Consequently, it would be worthwhile to explore extensions to vascular dilation and regression processes rather than limiting blood flow by ad-hoc shrinkage of arterial radii, as done in [167]. One such possible extension already exists in the vascular adaptation model [119]. Essentially, a shrinking-tendency is balanced by a wall shear-stress dependent growth signal. Moreover, compression of blood vessels is insufficiently understood. Forces involved were studied quantitatively, separately (see Refs. below). However, their interplay is not understood or studied much. Obviously, the deformation of vessel walls is governed by a balance of forces which are tensile and compressive stress within the vessel wall, blood pressure, interstitial fluid pressure, and solid pressure. Solid pressure compresses vessels [31, 150, 30] and there is evidence that an elevated IFP aids in compression of vessels [59, 36]. There is, to our knowledge, no predictive model of the response of the vessel wall that takes these factors into account. A physical consideration based on first principles e.g. with the help of a elasto-plastic mechanical model of vascular walls in combination with a mechanical model of tissue could help elucidate the forces involved and ultimately yield better predictions of blood flow.

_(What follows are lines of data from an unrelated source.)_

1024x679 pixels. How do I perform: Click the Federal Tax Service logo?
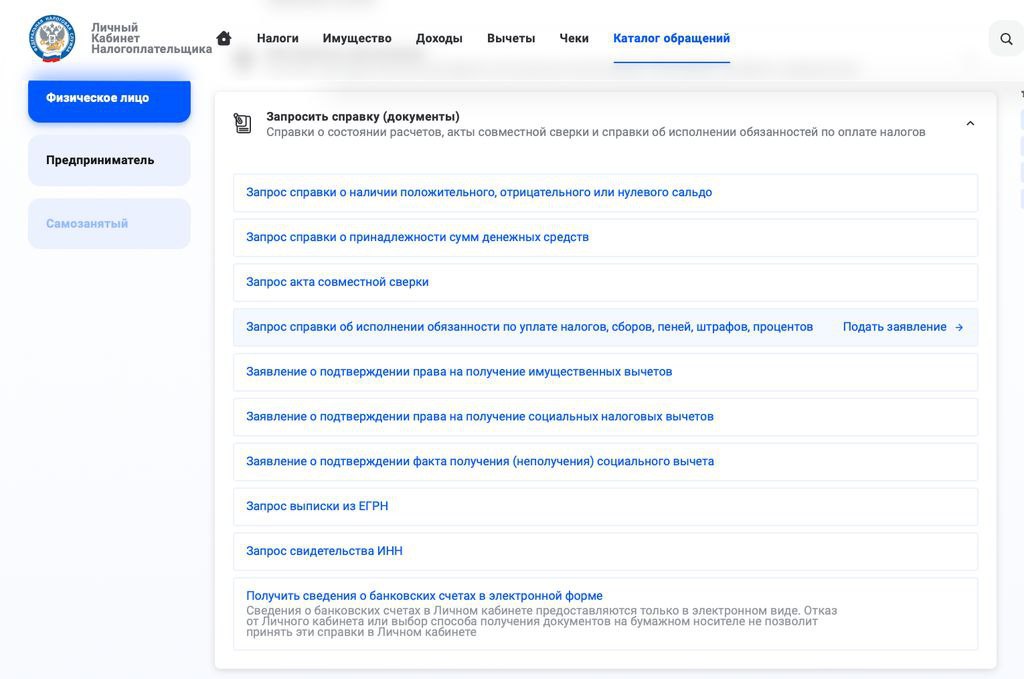[52, 39]
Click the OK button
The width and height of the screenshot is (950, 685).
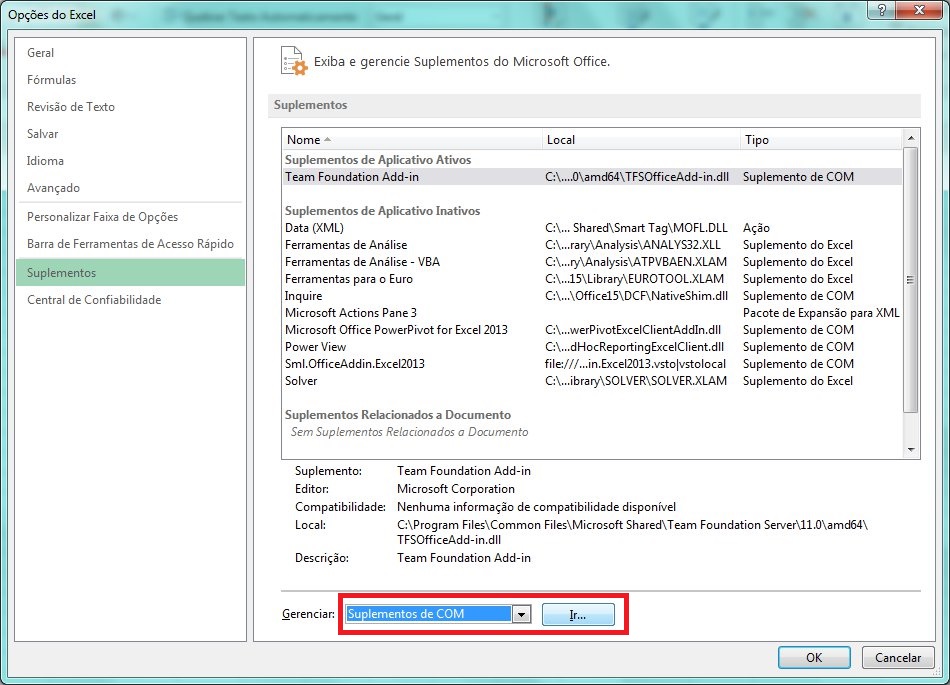813,657
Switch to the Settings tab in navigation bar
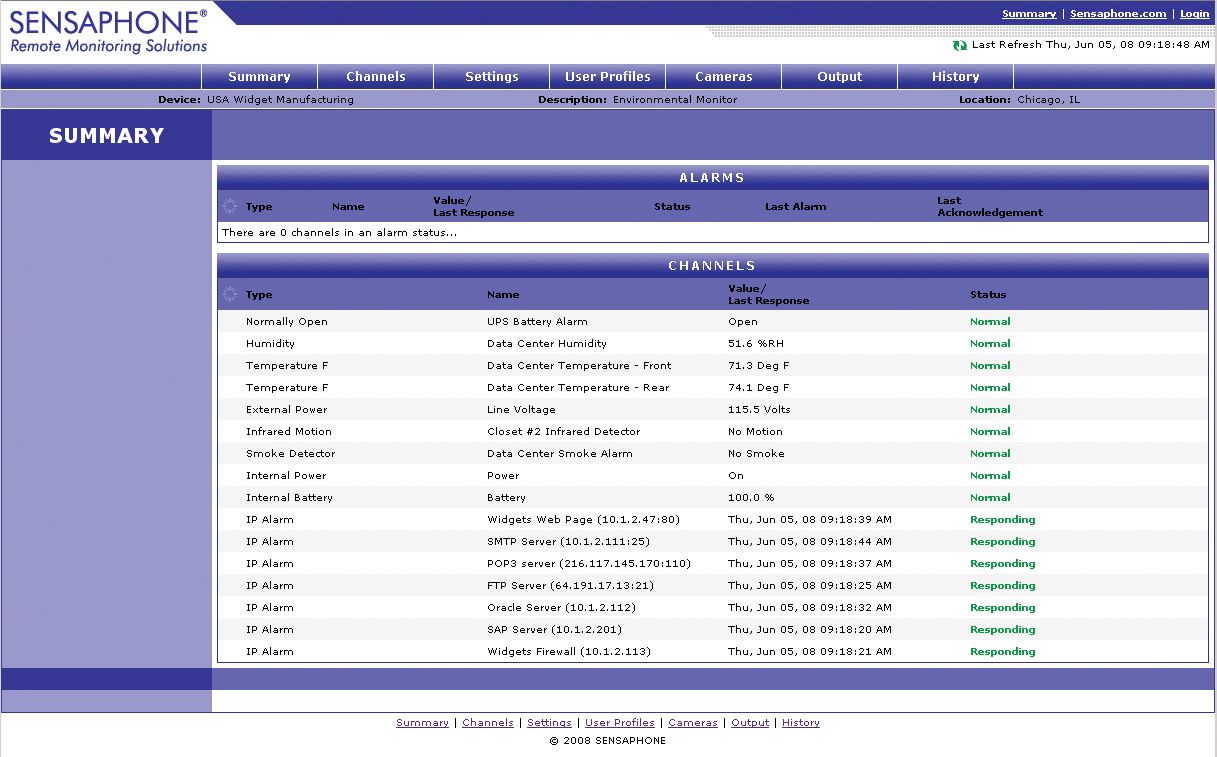This screenshot has height=757, width=1217. (x=491, y=77)
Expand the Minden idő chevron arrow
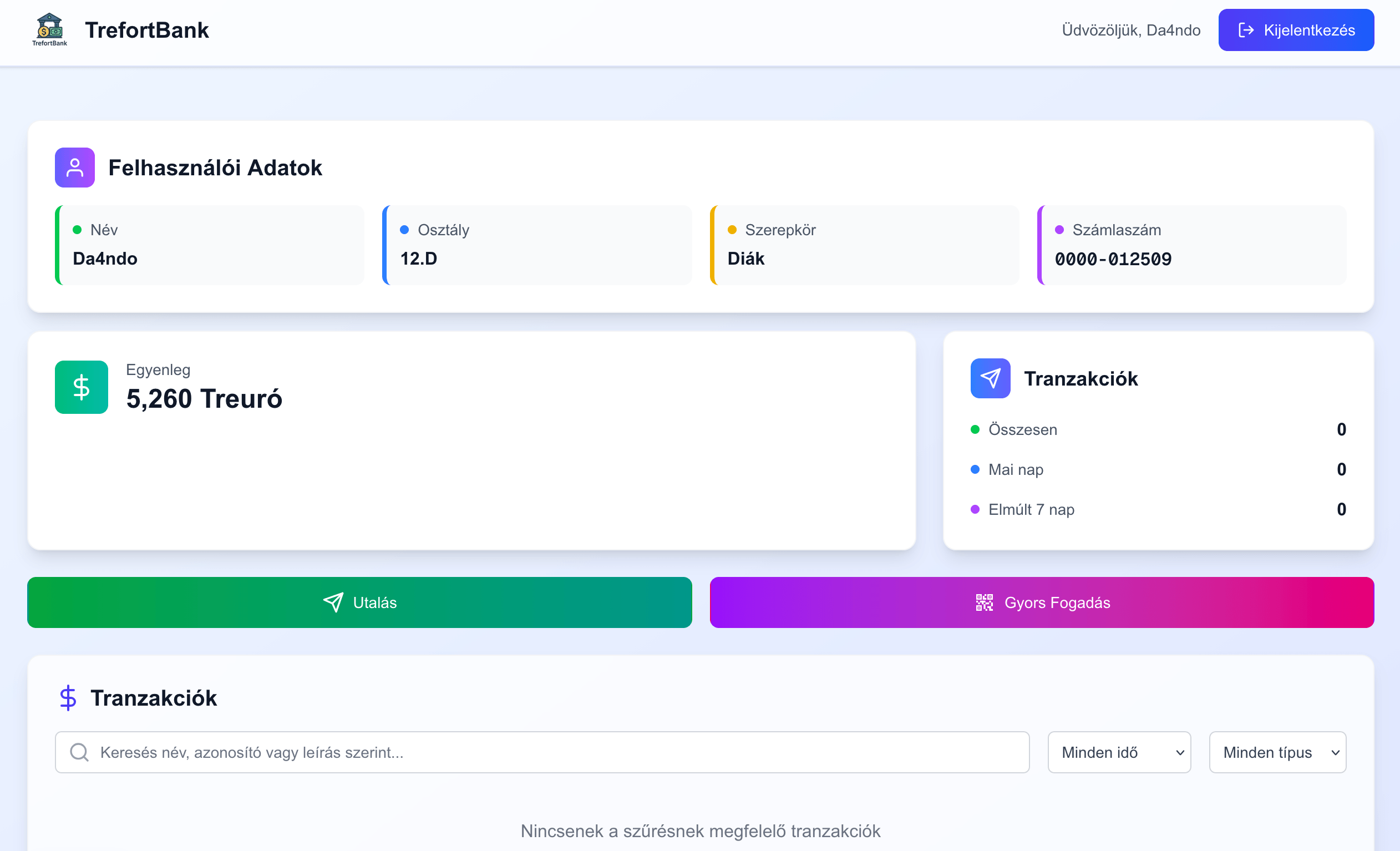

With an ad-hoc extension to emulate compression, our model predicts regional blood flow rBF that is about a factor of 5–10 above measured data from breast tumors [167, Tbl. 4]. This apparent deficiency might be founded in the size of the considered tumors (4 mm in diameter, simulated, versus centimeter sized real tumors), since in tumor xenografts [84] blood flow rBF of experimental tumors (2–0.3 ml/g/min) correlates negatively with size (0.1–10 cm³ tumor volume), consistent with predictions of our model. The reasons for this size dependency are currently unknown. However, it suggests that either normal vasculatures can only provide a constant blood flow rate per surface area of the tumor spheroid into the tumor, or that the abnormal organization of the tumor vasculature is only affecting blood flow velocities in tumors much larger than theoretically studied.